Tackling planning delays and housing under-supply across England: Can inter-municipal cooperation between local planning authorities help?

Lead Research Organisation: University of Southampton
Department Name: Sch of Geography & Environmental Sci

Abstract

There are significant and stubborn backlogs in the English planning system. Government statistics, which are known to under-estimate planning delays (Ball, 2011), show that less than half of development applications sent to local authorities in 2021 were determined on time (RTPI, 2022a), down from nearly 80% in the mid-2000s. A recent survey of architectural firms found that 47% had experienced delays of greater than six months; and 22% had cancelled projects as a result (RIBA, 2023). Just 40% of councils have up-to-date "Local Plans" for meeting future housing needs (Levelling Up Committee, 2023). And enforcement activity has declined by 30% since 2008 (RTPI, 2022a), risking more unregulated development that breaches quality or environmental standards.

There is a notable spatial dimension to these problems. Being a locally-run and "discretionary" system, English planning has long been accused of being a postcode lottery (BUILD Magazine, 2019; Local Architects Direct, 2021). But the last decade has seen new inter-regional disparities emerge, reflecting "the uneven geography of local government austerity" (Gray & Barford, 2018). Overall expenditure on planning declined by 43% between 2009 and 2021; but the reduction was 62% in the North East, where local fiscal capacity could not offset central cuts (RTPI, 2022a). Application processing speeds dropped by, on average, 31% between 2013-2022, but the North East and West Midlands saw far greater declines. And while most councils now struggle to recruit and retain graduate planning officers, the problem is most acute in rural authorities (LGA, 2022; RTPI, 2022b).
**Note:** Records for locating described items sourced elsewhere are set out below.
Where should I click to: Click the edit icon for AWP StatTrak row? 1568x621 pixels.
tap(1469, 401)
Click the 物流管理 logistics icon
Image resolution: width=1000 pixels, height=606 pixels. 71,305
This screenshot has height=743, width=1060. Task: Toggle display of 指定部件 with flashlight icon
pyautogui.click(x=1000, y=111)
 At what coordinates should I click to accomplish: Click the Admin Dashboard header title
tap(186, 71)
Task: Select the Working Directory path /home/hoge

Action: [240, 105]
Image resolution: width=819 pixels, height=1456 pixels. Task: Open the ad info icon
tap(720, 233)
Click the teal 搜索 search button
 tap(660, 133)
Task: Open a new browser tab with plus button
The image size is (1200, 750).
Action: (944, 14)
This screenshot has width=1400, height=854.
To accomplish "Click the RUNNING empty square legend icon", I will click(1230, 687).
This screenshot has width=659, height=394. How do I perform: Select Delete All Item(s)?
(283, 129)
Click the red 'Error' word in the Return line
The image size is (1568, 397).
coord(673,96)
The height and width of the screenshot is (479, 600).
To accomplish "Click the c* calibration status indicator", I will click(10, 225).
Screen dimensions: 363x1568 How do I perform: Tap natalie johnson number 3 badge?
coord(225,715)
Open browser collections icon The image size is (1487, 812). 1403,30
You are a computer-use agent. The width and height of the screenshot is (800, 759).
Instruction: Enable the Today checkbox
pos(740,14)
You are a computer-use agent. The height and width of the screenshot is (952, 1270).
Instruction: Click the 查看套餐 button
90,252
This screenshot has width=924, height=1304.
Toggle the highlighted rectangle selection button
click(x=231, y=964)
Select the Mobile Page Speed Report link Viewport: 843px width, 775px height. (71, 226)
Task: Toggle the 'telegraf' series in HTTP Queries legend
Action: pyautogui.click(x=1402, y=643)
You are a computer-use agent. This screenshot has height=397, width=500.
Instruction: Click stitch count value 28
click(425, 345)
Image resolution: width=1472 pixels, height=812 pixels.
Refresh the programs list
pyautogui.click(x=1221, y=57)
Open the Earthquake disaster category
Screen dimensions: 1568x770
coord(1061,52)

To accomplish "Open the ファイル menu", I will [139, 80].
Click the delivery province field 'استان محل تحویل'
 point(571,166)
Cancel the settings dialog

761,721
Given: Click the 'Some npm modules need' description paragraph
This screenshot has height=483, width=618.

Planning delays contribute to multiple social and economic ills. Land-use regulations restrict housing supply (Gyourko & Molloy, 2015; Dawkins, forthcoming). Even if fully-justified to serve other policy objectives, this slows economic growth (e.g., by restricting the talent pool available for business expansion), inhibits productivity (through long commuting times), and creates or exacerbates spatial, demographic and inter-generational inequalities (Szumilo, 2019). And the problem is not only regulatory design, but also how swiftly and predictably regulations are implemented (Ball, et al., 2009; Ball, 2011). As the Home Builders Federation recently argued, "Chronic under-resourcing and under-staffing in local planning authorities is leading to discrepancies, administrative errors and delays for developers" (see Built Environment Committee, 2022).

Given the likely continuation of austerity, councils are looking to administrative innovation to reverse the decline in planning performance. Since 2008, at least 17 have merged their planning teams with one or more neighbour to provide a "shared service" across several authorities. This de-facto regionalization should generate scale economies, critical mass in specialist planning roles, and an enhanced employment "offer" - improving organizational performance and reducing delays. Further, to manage regional spillovers more strategically and provide more consistent regulations for developers, 32 councils have collaborated on "Joint" Local Plans, again aiming to boost housebuilding.

Using postcode-level planning data, we shall evaluate the separate and combined effects of these two "re-scaling" interventions - one organizational, the other policy-focused. Our key question is: does either form of "inter-municipal cooperation" reduce planning delays and increase housing supply? Our spatial regression discontinuity design enables robust comparison of geographically-proximate planning applications that, falling on either side of an administrative boundary, are differently processed by either "treated" (i.e., collaborating) or "controlled" councils. The results will provide timely evidence on whether this type of administrative innovation should be extended further, and on how local public services affect economic outcomes.